The pedestrianisation of the Strøget in the 1960s redefined the old city centre and triggered a successful cultural revitalisation (Gehl, 2010). This constant adaptation ensured the mediaeval core’s survival and it is here that the “bricolage” character becomes apparent, for in most cases, it was not a coordinated initiative following a rigid set of principles, but rather small punctual interventions that built upon one another. The pedestrianisation began in 1962 and the beneficial effects that this intervention proved to have, despite initial public distrust, led to the closing of four more streets (Gehl, 2010). The gradual cultural rebranding was fuelled by citizens’ direct contribution: as the city centre became more and more of a leisure and retail district, small businesses flourished and tourism increased, generating a feedback loop for the revitalisation of the area. The ad-hoc approach also applies to the University of Copenhagen campus, which is intertwined within the old city core: “The main building is situated centrally, and spread out around it are schools, colleges, and departments in more than fifty locations that were found as space became needed.” (Gehl, 1987: 105)

Old and new blend together in the mediaeval core. Credits: Miruna Dunu.

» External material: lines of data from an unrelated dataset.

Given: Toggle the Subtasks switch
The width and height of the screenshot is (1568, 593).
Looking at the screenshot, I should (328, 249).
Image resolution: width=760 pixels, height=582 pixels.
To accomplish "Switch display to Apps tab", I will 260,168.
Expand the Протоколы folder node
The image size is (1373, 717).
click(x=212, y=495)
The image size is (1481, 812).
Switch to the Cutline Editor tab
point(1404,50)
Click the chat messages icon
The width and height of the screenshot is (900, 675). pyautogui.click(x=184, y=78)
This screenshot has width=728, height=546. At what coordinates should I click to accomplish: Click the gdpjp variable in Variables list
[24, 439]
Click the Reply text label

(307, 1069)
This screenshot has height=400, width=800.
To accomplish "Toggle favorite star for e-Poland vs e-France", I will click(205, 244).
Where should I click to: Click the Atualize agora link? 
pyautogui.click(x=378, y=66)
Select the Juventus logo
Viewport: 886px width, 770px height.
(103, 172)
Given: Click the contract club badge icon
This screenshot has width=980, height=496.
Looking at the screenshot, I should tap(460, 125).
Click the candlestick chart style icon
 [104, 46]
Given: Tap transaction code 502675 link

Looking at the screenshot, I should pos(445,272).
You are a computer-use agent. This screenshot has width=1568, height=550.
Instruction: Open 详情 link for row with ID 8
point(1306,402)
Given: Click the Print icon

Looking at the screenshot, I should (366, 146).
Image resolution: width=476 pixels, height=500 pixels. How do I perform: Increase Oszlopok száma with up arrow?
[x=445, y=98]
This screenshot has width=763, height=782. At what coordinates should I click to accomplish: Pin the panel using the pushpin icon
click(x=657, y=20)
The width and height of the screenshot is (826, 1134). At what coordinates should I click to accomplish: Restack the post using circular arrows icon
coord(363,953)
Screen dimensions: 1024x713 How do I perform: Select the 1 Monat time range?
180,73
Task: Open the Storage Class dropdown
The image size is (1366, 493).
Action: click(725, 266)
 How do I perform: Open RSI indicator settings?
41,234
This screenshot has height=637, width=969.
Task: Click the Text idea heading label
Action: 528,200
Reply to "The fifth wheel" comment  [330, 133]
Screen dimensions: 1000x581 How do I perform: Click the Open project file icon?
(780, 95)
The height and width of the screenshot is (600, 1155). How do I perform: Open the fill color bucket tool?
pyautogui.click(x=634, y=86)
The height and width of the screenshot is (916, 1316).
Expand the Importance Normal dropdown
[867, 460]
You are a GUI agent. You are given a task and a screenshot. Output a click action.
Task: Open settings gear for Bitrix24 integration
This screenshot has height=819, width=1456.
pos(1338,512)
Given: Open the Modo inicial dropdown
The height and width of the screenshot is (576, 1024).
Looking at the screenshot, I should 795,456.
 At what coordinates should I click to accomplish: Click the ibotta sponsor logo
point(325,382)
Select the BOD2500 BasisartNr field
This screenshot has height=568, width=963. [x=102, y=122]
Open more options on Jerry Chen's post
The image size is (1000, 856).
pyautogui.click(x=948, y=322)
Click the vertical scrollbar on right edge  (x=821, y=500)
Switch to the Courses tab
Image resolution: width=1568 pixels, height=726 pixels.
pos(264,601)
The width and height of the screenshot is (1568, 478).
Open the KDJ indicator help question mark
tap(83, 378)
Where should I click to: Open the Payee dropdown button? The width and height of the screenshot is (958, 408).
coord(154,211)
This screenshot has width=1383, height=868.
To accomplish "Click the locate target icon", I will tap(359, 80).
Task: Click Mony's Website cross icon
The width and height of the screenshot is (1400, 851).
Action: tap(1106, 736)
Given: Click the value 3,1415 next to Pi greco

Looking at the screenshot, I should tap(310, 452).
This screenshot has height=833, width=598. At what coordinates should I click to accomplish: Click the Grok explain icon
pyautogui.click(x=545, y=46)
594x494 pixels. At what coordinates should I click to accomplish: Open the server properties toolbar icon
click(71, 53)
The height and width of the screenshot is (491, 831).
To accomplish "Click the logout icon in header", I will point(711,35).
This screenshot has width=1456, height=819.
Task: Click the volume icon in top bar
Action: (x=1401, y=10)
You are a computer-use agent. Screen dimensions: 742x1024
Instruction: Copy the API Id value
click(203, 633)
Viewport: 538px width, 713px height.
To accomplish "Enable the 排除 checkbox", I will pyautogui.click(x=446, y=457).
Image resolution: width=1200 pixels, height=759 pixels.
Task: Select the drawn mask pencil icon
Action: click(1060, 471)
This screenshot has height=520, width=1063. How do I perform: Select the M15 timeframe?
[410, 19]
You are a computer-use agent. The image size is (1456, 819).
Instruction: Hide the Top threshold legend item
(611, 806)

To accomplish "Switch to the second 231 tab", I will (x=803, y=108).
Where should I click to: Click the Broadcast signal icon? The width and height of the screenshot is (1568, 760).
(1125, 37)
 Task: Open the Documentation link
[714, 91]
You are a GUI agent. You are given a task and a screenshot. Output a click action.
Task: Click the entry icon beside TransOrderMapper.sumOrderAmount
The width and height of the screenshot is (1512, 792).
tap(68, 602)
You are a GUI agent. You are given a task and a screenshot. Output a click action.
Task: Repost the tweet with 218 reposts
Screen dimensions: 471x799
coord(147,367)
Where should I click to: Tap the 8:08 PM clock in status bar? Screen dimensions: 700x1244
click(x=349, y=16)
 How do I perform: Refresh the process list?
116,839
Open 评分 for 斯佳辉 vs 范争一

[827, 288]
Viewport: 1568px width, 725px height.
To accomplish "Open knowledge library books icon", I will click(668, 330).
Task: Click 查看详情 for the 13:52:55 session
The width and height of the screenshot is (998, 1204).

This shows a great degree of adaptation, with buildings being converted to an academic programme whenever required, and not rationally planned in advance. Although detrimental to administrative purposes, the current layout contributes greatly to diversity and stimulates activity in the area (Gehl, 1987). Despite being associated with a non-scientific, non-expert approach (Rowe and Koetter, 2001), the “collage” of set-pieces has been a long-standing practice, which offers viable alternatives to rationalist planning. However, in the case of Copenhagen, drawbacks concern the limited palette of programmatic reconversion possibilities and the fixed infrastructural pattern. At a first glance, it may seem inconceivable that the two antithetic planning paradigms, the perfectly coordinated display of the “total design” on one hand, and the heterogeneous nature of the “bricolage” on the other hand, can actually be complementary. In their analytical study, Rowe and Koetter argue that the two paradigms are based on two equal intellectual propensities: “… these two modes of thought are not representatives of a progressive serial (the engineer illustrating a perfection of the “bricoleur” etc.) but … , in fact, they are necessarily coexistent and complementary conditions of the mind.” (2001: 104) Moreover, it may be suggested that a middle-ground between the two approaches holds better prospects for the construction of equitable cities and ultimately, of an equitable future: “Indeed, if we are willing to recognise the methods of science and “bricolage” as concomitant propensities … then, in re-establishing “bricolage” alongside science, it might even be possible that a way for the truly useful future dialectic could be prepared.” (Rowe and Koetter, 2001: 105)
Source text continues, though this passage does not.